Sacramento CA/Delta Whiz In, Ride, and Vintage Bike Swap Meet, Saturday Oct 4th for the huge ride, Sunday Oct 5th for the Swap Meet.  Great event, usually they get well over 60 to 70 riders on the motorized day, and the swap meet last year had about 20 vendors selling the good stuff.  I have a flyer for this event with more details and directions to the venue.  Previously the Fresno Whiz and Swap, moved to the Sacramento area this year.


----------



## Sean (Sep 18, 2008)

Where is it held?


----------



## sensor (Sep 21, 2008)

*where at?*

i know a few people who'd be interested(myself included)!
could you post the time and place for us please?


----------



## jerrywge (Sep 26, 2008)

*Sacremento CA/Delta Whiz In*

I have a flyer, and can email it to anyone who wants one??

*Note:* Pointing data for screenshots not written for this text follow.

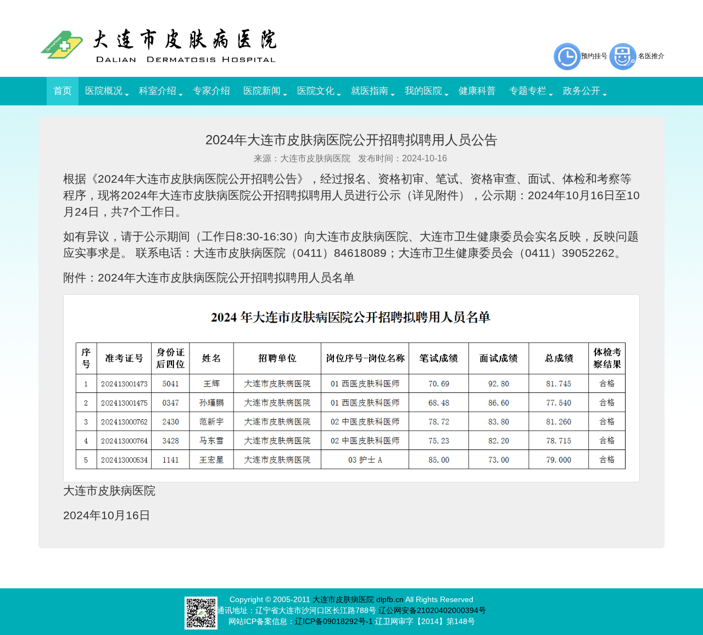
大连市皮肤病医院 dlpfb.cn (358, 599)
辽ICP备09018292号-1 (334, 621)
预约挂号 (594, 56)
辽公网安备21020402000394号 (432, 610)
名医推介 (651, 56)
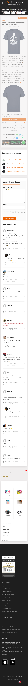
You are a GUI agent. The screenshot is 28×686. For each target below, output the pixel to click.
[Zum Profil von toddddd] (4, 425)
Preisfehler (15, 648)
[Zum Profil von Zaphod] (4, 320)
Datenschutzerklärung (7, 621)
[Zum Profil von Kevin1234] (4, 271)
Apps (4, 526)
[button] (4, 190)
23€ (20, 82)
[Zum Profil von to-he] (4, 455)
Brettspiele (5, 535)
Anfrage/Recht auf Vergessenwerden (11, 629)
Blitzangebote (6, 532)
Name (5, 204)
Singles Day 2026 (6, 603)
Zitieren (13, 249)
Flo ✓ (3, 26)
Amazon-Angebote (7, 523)
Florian (11, 255)
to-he (8, 455)
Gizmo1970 (10, 337)
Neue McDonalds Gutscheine (9, 611)
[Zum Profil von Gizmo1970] (4, 337)
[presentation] (4, 190)
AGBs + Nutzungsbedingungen (10, 624)
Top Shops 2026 (6, 597)
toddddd (9, 425)
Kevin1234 (10, 272)
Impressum (5, 586)
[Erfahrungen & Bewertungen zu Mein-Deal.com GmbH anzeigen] (8, 566)
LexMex (9, 354)
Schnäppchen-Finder (7, 591)
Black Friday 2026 (6, 600)
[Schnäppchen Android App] (22, 138)
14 (19, 26)
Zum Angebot (14, 119)
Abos (4, 520)
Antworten (7, 249)
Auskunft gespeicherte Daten (9, 632)
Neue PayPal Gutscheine (8, 606)
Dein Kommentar (8, 187)
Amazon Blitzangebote (8, 594)
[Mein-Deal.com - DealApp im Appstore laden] (6, 662)
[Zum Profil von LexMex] (4, 354)
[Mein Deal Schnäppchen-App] (14, 662)
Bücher (4, 538)
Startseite (5, 18)
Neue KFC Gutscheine (7, 608)
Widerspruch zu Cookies (8, 626)
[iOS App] (17, 138)
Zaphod (9, 320)
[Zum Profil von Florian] (6, 255)
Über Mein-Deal (6, 588)
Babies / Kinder (6, 529)
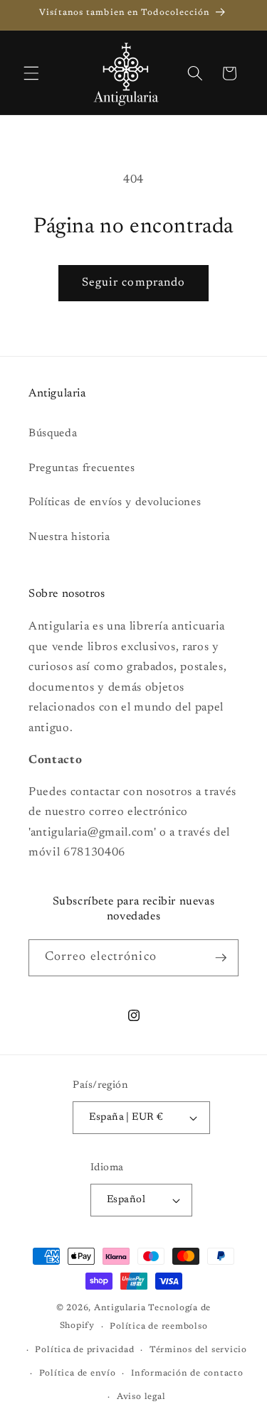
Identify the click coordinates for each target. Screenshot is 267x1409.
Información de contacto (187, 1373)
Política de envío (77, 1373)
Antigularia (119, 1308)
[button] (31, 73)
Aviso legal (141, 1397)
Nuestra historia (69, 537)
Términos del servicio (198, 1350)
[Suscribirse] (221, 957)
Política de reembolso (158, 1326)
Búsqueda (52, 433)
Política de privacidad (84, 1350)
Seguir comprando (134, 282)
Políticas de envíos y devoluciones (114, 502)
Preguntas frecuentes (81, 468)
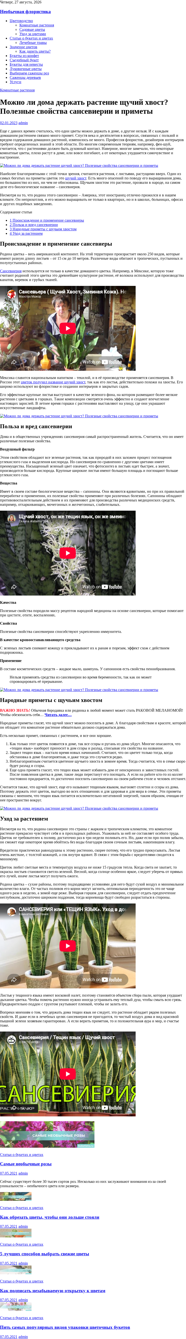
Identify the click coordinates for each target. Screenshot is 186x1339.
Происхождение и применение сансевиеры (47, 220)
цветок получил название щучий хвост (53, 382)
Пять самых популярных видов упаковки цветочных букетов (65, 1327)
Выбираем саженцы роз (29, 73)
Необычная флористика (25, 11)
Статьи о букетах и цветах (31, 38)
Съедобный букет (24, 60)
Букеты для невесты (26, 64)
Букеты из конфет (24, 56)
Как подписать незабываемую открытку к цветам (52, 1290)
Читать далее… (58, 715)
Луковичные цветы (26, 69)
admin (23, 123)
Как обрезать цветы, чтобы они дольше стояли (49, 1217)
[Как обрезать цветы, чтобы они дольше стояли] (15, 1199)
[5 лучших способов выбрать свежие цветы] (15, 1236)
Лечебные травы (33, 42)
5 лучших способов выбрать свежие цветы (44, 1253)
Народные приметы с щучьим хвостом (43, 229)
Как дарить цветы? (35, 51)
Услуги (15, 82)
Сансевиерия (11, 271)
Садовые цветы (32, 29)
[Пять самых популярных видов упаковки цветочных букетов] (15, 1309)
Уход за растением (26, 233)
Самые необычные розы (26, 1163)
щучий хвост (75, 178)
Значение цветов (23, 47)
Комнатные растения (36, 25)
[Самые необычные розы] (47, 1146)
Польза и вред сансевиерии (34, 225)
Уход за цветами (32, 34)
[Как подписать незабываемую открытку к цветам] (15, 1273)
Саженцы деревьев (25, 77)
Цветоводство (21, 21)
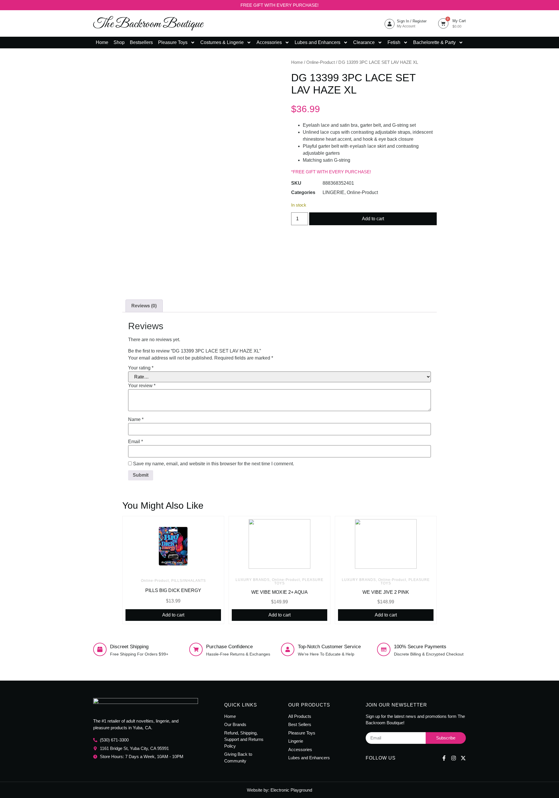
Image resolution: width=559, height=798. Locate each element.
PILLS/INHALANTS (188, 581)
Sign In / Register (411, 21)
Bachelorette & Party (434, 42)
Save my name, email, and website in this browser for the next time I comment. (213, 463)
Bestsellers (141, 42)
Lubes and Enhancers (317, 42)
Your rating (140, 368)
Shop (119, 42)
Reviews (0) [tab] (144, 305)
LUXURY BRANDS (253, 580)
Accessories (269, 42)
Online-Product (320, 62)
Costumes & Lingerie (222, 42)
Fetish (394, 42)
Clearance (364, 42)
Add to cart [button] (173, 614)
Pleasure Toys (172, 42)
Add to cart (373, 218)
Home (102, 42)
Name (136, 419)
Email (135, 441)
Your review (141, 385)
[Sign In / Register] (390, 24)
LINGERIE (333, 192)
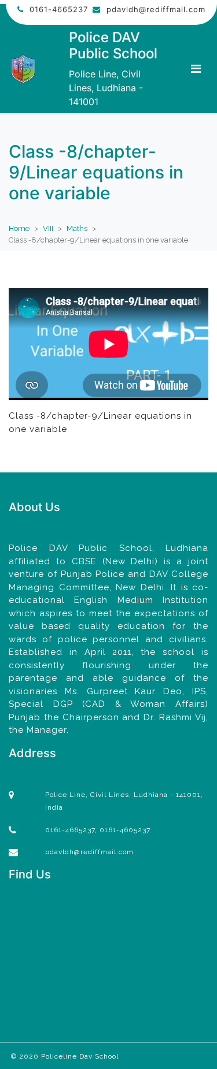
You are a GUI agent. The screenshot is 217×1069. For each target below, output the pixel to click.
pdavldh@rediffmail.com (155, 9)
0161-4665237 (59, 9)
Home (19, 228)
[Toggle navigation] (195, 68)
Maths (77, 228)
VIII (48, 228)
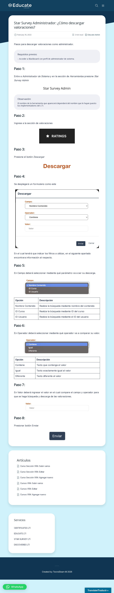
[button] (15, 587)
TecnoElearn (59, 572)
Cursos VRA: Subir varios (31, 483)
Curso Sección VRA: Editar (32, 472)
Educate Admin (94, 35)
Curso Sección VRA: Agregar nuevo (36, 477)
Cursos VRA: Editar (28, 489)
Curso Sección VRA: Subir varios (35, 466)
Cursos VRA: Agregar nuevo (33, 494)
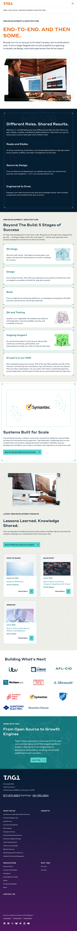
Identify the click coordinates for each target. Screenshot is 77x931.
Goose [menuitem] (5, 887)
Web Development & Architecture (32, 10)
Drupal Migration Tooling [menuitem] (10, 877)
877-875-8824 (11, 795)
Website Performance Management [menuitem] (13, 856)
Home (5, 10)
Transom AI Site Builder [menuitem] (10, 870)
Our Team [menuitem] (44, 866)
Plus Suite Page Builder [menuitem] (10, 884)
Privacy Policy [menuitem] (28, 918)
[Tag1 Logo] (11, 777)
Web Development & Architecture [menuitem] (13, 852)
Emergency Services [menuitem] (9, 832)
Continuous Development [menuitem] (10, 825)
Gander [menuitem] (5, 880)
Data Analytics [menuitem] (7, 828)
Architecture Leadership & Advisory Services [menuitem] (16, 814)
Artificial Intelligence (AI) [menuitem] (10, 818)
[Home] (8, 3)
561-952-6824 (41, 795)
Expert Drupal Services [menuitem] (10, 842)
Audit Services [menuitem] (7, 821)
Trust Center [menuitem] (7, 918)
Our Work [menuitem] (44, 870)
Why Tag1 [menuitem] (45, 863)
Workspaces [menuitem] (6, 873)
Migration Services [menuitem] (8, 849)
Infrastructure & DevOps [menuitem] (10, 845)
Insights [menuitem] (45, 811)
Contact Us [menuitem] (9, 894)
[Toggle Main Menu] (72, 3)
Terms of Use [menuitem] (17, 918)
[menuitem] (4, 923)
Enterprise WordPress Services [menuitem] (12, 835)
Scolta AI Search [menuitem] (8, 866)
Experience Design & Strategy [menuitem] (12, 838)
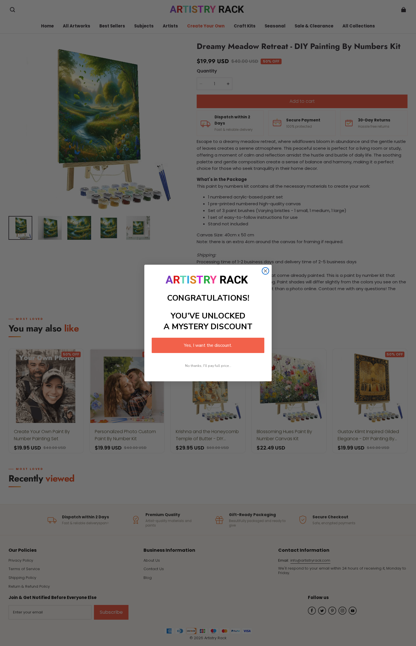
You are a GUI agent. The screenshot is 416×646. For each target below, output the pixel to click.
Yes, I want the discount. (208, 345)
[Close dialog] (265, 271)
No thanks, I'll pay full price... (208, 365)
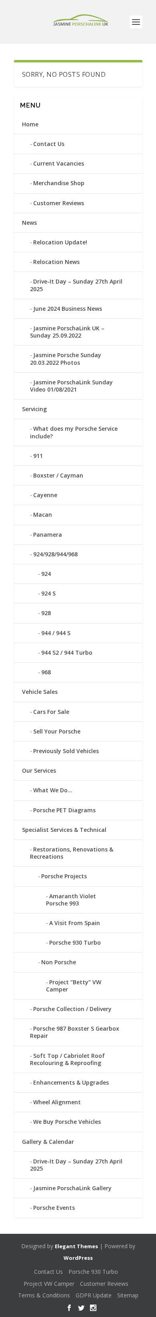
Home (30, 124)
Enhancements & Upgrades (71, 1082)
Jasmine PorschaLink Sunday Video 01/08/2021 (71, 385)
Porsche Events (54, 1207)
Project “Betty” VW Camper (73, 985)
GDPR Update (94, 1295)
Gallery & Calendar (48, 1141)
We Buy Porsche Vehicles (67, 1121)
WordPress (78, 1257)
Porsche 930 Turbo (75, 942)
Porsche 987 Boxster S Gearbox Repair (74, 1032)
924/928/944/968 (55, 554)
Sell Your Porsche (56, 731)
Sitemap (127, 1295)
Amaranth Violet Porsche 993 (71, 899)
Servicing (34, 409)
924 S (48, 593)
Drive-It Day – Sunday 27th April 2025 (76, 285)
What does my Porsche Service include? (74, 432)
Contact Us (48, 144)
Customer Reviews (58, 203)
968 (46, 672)
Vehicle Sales (40, 691)
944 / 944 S (55, 633)
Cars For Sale (51, 711)
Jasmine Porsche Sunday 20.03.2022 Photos (65, 358)
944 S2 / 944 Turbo (66, 652)
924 (46, 574)
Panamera (47, 534)
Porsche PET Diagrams (64, 810)
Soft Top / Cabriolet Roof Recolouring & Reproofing (67, 1059)
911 (38, 456)
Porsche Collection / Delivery (72, 1009)
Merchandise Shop (58, 183)
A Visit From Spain (74, 923)
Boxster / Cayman (58, 475)
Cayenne (45, 495)
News (29, 222)
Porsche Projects (64, 876)
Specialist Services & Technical (64, 829)
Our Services (39, 770)
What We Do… (52, 790)
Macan (42, 514)
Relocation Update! (60, 242)
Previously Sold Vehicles (66, 751)
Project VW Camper (49, 1283)
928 (46, 613)
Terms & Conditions (44, 1295)
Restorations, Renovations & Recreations (71, 852)
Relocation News (56, 262)
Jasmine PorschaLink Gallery (72, 1188)
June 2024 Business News (67, 308)
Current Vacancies (58, 163)
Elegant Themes (76, 1246)
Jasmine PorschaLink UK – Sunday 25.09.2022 (67, 331)
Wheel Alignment (57, 1102)
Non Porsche (58, 962)
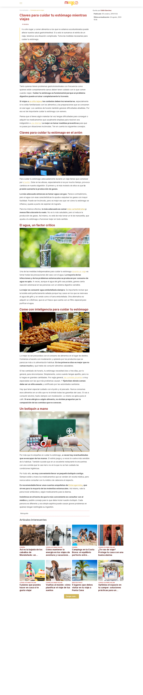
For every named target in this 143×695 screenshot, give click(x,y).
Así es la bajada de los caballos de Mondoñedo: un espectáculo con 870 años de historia (31, 552)
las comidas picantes (73, 377)
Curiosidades (24, 10)
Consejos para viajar (37, 10)
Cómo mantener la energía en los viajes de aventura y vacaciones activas (58, 552)
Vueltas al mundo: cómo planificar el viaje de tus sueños (58, 588)
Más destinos (77, 582)
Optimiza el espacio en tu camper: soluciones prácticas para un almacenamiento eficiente (109, 588)
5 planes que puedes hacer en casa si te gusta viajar (30, 588)
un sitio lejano (35, 101)
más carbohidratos (76, 209)
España (22, 547)
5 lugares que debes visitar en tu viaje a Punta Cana (82, 588)
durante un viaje (79, 271)
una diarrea (36, 123)
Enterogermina (75, 485)
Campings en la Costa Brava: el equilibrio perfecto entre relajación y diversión (83, 552)
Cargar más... (71, 596)
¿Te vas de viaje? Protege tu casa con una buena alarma (110, 552)
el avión (26, 182)
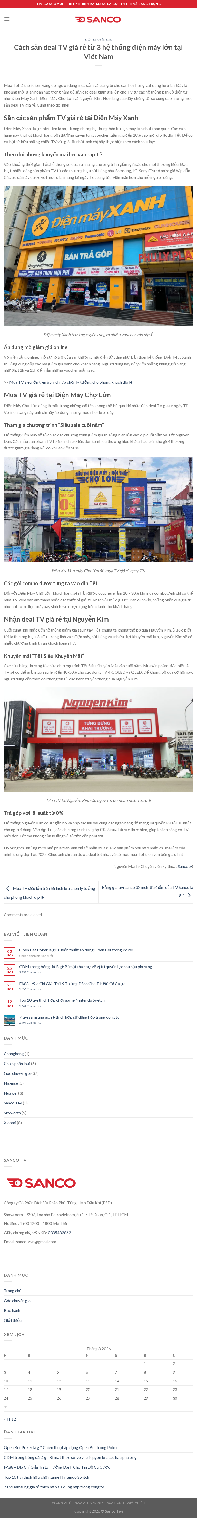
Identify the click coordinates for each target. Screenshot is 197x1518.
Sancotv (185, 866)
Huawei (10, 1093)
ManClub (13, 1257)
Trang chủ (13, 1290)
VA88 (173, 1250)
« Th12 (10, 1419)
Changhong (14, 1053)
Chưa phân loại (17, 1063)
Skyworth (12, 1112)
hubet (69, 1250)
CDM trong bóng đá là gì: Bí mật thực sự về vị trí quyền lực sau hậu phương (85, 966)
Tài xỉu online (53, 1257)
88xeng (31, 1257)
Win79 (54, 1250)
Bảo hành (12, 1310)
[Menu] (7, 19)
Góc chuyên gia (98, 39)
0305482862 (59, 1232)
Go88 (103, 1250)
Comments (30, 972)
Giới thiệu (13, 1320)
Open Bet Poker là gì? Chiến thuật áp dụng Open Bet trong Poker (76, 949)
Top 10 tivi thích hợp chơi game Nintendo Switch (62, 1000)
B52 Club (85, 1250)
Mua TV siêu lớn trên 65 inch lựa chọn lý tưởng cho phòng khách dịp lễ (70, 382)
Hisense (11, 1083)
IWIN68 (148, 1257)
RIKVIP (157, 1250)
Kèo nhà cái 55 (32, 1250)
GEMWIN (138, 1250)
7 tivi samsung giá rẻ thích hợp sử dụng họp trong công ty (69, 1016)
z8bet (73, 1257)
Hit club (118, 1250)
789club (130, 1257)
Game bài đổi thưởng (101, 1257)
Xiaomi (10, 1122)
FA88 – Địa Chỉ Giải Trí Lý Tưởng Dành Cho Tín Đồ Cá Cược (72, 983)
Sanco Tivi (13, 1102)
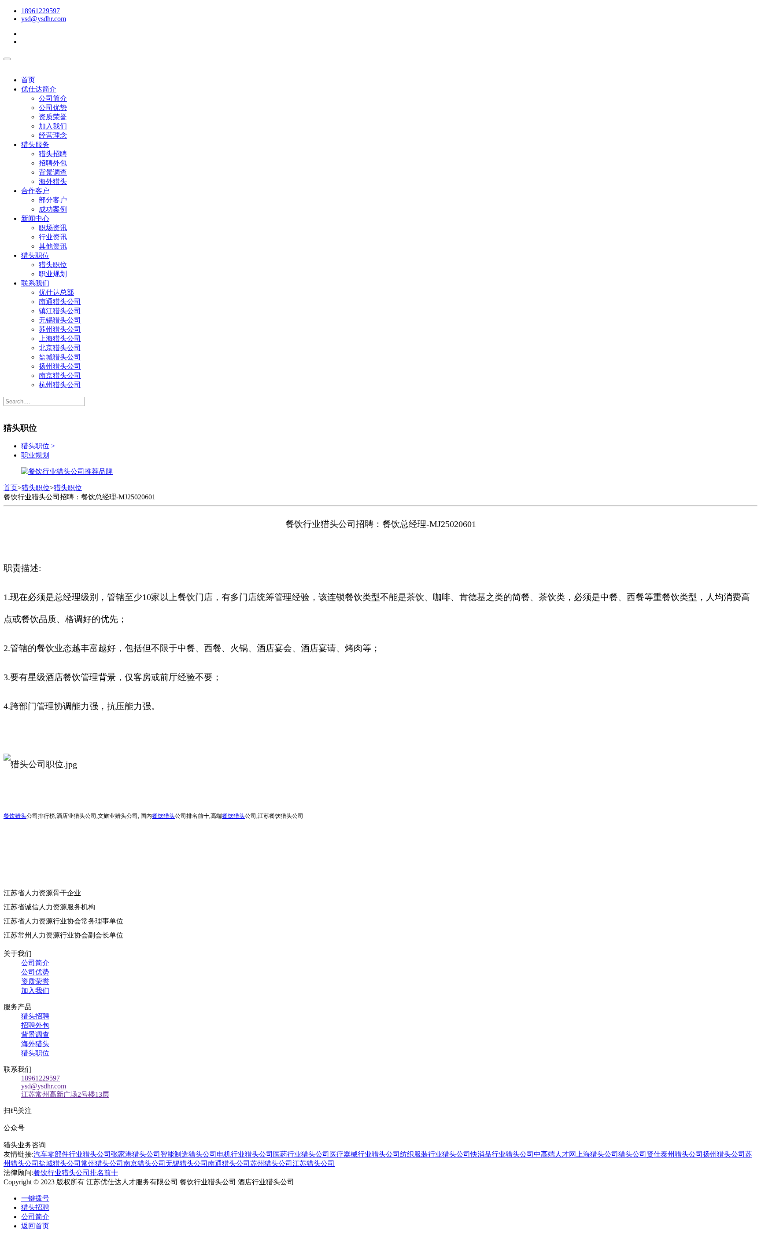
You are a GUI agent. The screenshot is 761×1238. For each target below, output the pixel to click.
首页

I'm not much of a computer guy so not freally sure about links, attachements, or whatever, just email me at jerrywge@msn.com and put in the subject line Sacremento Whiz In Bicycle Swap so I will not delete it.


----------



## sensor (Sep 26, 2008)

*dont need to see the flyer...*

just the location and time(s) if you would please!!
theres about 20 people that are trying to get info:eek: 
nothing personal....i just dont give email addresses out:eek: 
thanks!


----------



## mre straightbar (Sep 27, 2008)

i emaied this guy and he said it was in isleton    not exactly in sac


----------



## mre straightbar (Sep 27, 2008)

i emailed this guy and he said it was in isleton    not exactly in sac


----------



## sensor (Sep 27, 2008)

thanks for the info mre straightbar


----------